Eur. Phys. J. B 69, 331-336 (2009)
https://doi.org/10.1140/epjb/e2009-00181-8

Electronic structure of A15-type compounds: V₃Co, V₃Rh, V₃Ir and V₃Os

Departamento de Física, Universidade Federal de Santa Catarina, 88040-900, Florianópolis, SC, Brazil

Corresponding author: ^a paduani@fisica.ufsc.br

Received: 12 June 2008
Revised: 25 March 2009
Published online: 21 May 2009

Abstract

Band structure and Fermi surfaces of the A₃B compounds V₃Co, V₃Rh, V₃Ir and V₃Os are calculated in FP-LAPW calculations.
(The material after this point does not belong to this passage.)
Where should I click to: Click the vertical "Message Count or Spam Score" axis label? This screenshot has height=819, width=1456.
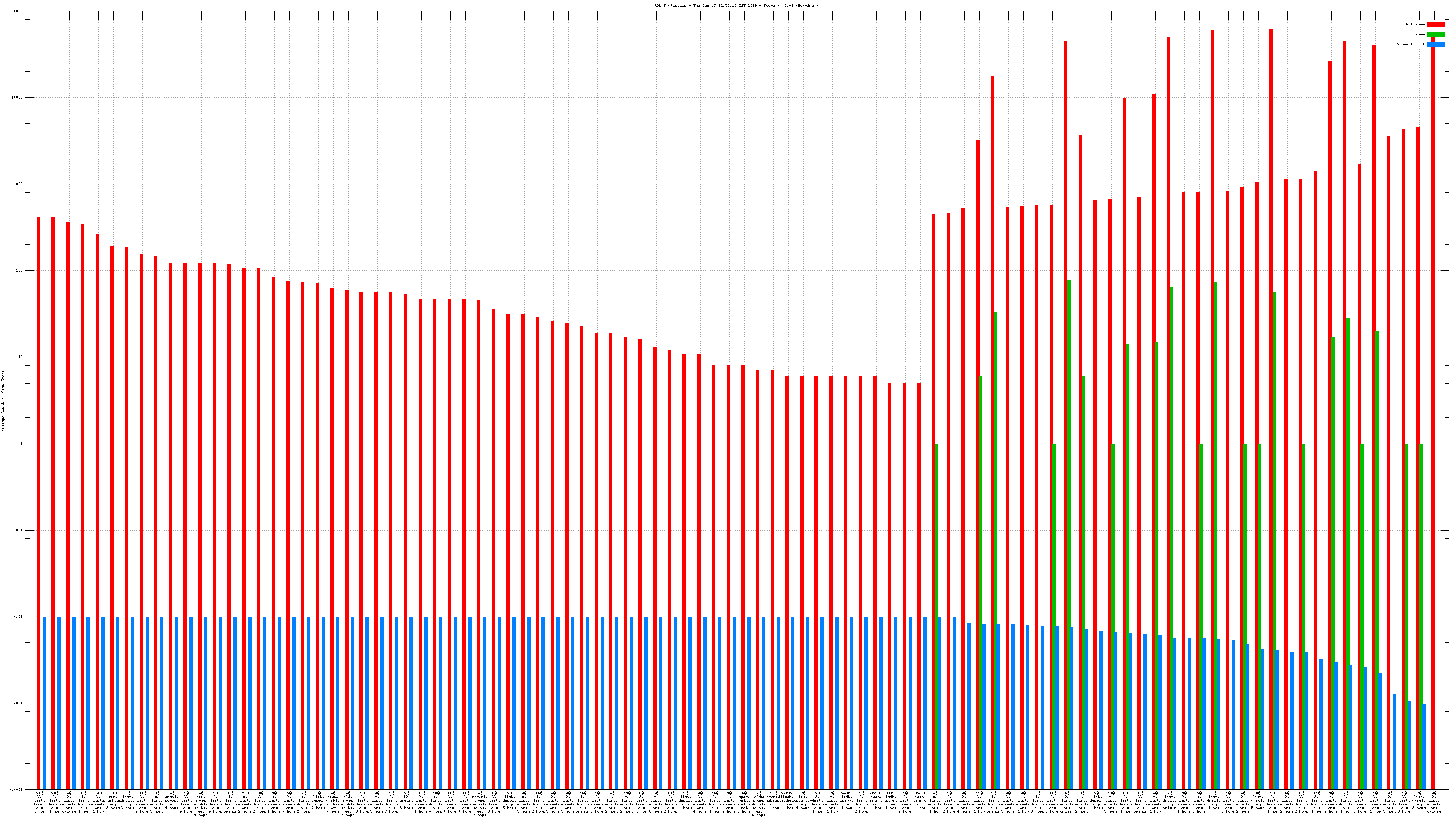[x=3, y=401]
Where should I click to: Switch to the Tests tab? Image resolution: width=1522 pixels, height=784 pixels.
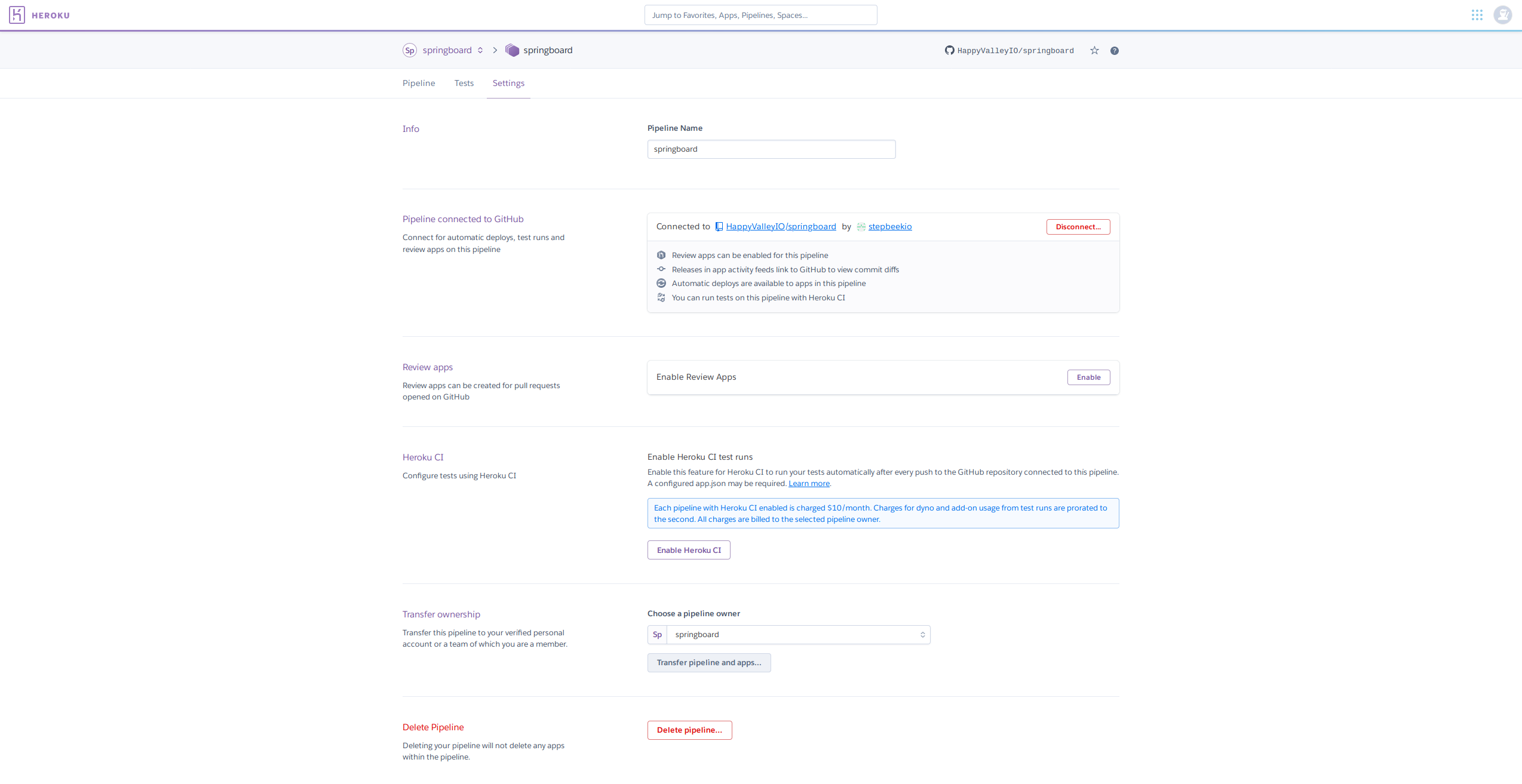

From V₃Co to the V₃Os compound one observes a decrease of the overlap for d-states from both V and B atoms; the center of gravity of the d-band for V moves upwards, while for the B-atom it moves toward lower energies. Hence, despite the band widening, a weakening of interactions takes place throughout this series, which leads to a lattice expansion as experimentally observed. The bonding mechanism in these compounds is found to be dominated by the lower energy d-states. Comparatively, the DOS at E_F does not change appreciably between these compounds, except for V₃Os, where a sharp peak is observed at E_F. This feature leads to the highest electronic heat-capacity coefficient γ (2.31 ) in this compound, which otherwise possesses the smallest Bulk modulus (209.05 GPa). In V₃Os, for whom no report has been found, a stronger admixture between p-states from both metals near E_F is observed, and the Os d-states form a common d-band with the V d-states between 0.4–0.6 Ry. A stronger s–s hybridization is observed for V₃Co, which is in the source of the fact that this compound has an anomalously large quadrupole interaction and exhibits a positive Knight shift.